La mirada de un niño a lo lejos. Ésta es la realidad que se vive fuera de la escuela, la que experimentó el niño que hizo ese dibujo con un trozo de carbón.
En un rincón privilegiado de nuestro mundo, se encuentra Rutshuru, en el Nord Kivu, al Este de la RD Congo. Un lugar sacudido y pisoteado por diversos grupos armados. Escenario de una guerra silenciada que ha producido más de 200.000 desplazados en los últimos 6 meses que se suman al casi un millón de los últimos 6 años.

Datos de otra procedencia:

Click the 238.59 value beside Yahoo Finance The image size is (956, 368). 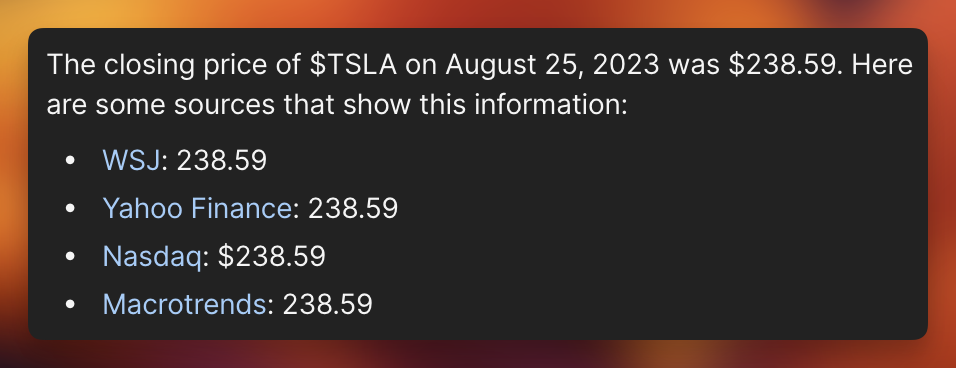353,208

Llegué en agosto del 2008 en un momento en que el proceso de paz (AMANI), balbuciente, parecía abrir paso a un retorno próximo a Rutshuru de 70.000 personas desplazadas. En espera de que esa paz se consolidara, JRS quería apoyar a estas familias desplazados ofreciendo a sus hijos la posibilidad de asistir a la escuela y no perder un curso escolar. ¡16 escuelas, muchas de ellas sin locales siquiera, para escolarizar a casi 20.000 niños!

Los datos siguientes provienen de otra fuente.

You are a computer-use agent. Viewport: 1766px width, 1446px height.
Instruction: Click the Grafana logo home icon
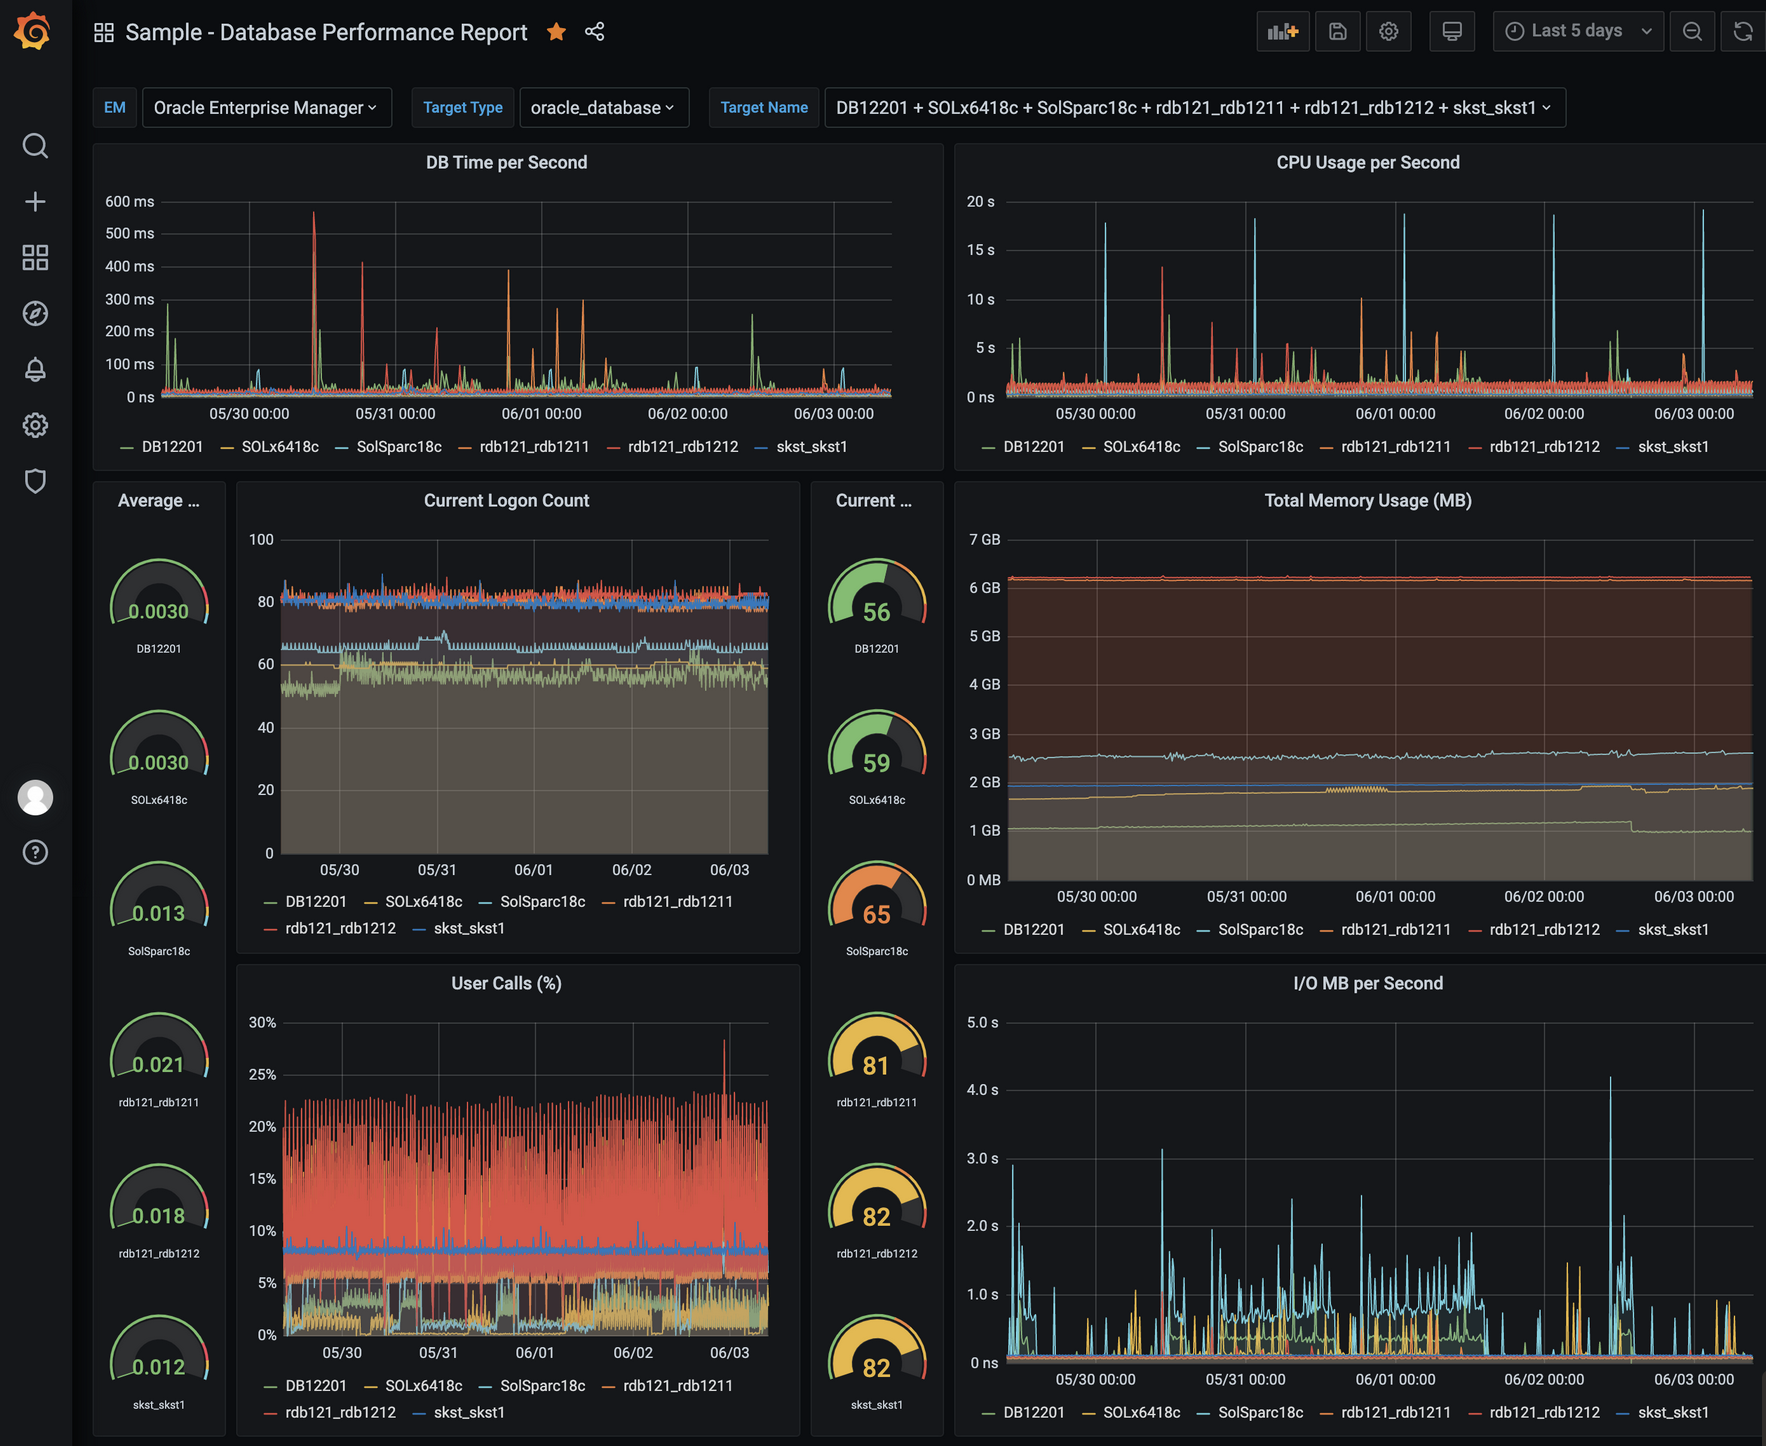pyautogui.click(x=34, y=31)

Con el comienzo del curso escolar llegaron también los combates y se reanudaron las hostilidades a principios de septiembre. Las dificultades y la inseguridad en la zona se multiplicaban primero cada semana y después cada día. Pero, al mismo tiempo, el proyecto se iba haciendo realidad ‘pole pole' (lentamente) y casi 3.000 niños desplazados compartían aula con otros más de 5.000 del lugar.
El 26 de octubre los combates se recrudecieron y llegaron a Rutshuru y alrededores. Con el ejército rebelde ocupando la zona los campos de desplazados fueron desmantelados bajo amenaza. La actividad escolar (como casi todas las demás) quedó paralizada. Más inhumano que la falta de techo y de hogar es la falta de paz y de seguridad. Tras varias semanas pudimos nuevamente apoyar a las escuelas que reabrían sus puertas. Los alumnos tardaron en incorporarse. Muchos de ellos no han vuelto.
El JRS sigue trabajando. Es necesario y urgente que los niños puedan entrar y continuar en la escuela. Un espacio ‘sagrado' en el que se aprende no sólo matemáticas o geografía. Para estos niños la escuela es un ‘espacio de protección' frente a la indefensión que se experimenta en la calle; un ‘centro de salud' en el que aprenden hábitos de higiene y se ofrece un suplemento nutricional, se arropa al niño, se atienden sus necesidades y sentimientos; y un ‘taller de humanidad' en el que se reparan las actitudes violentas crónicas y se aprende a convivir en paz con los demás.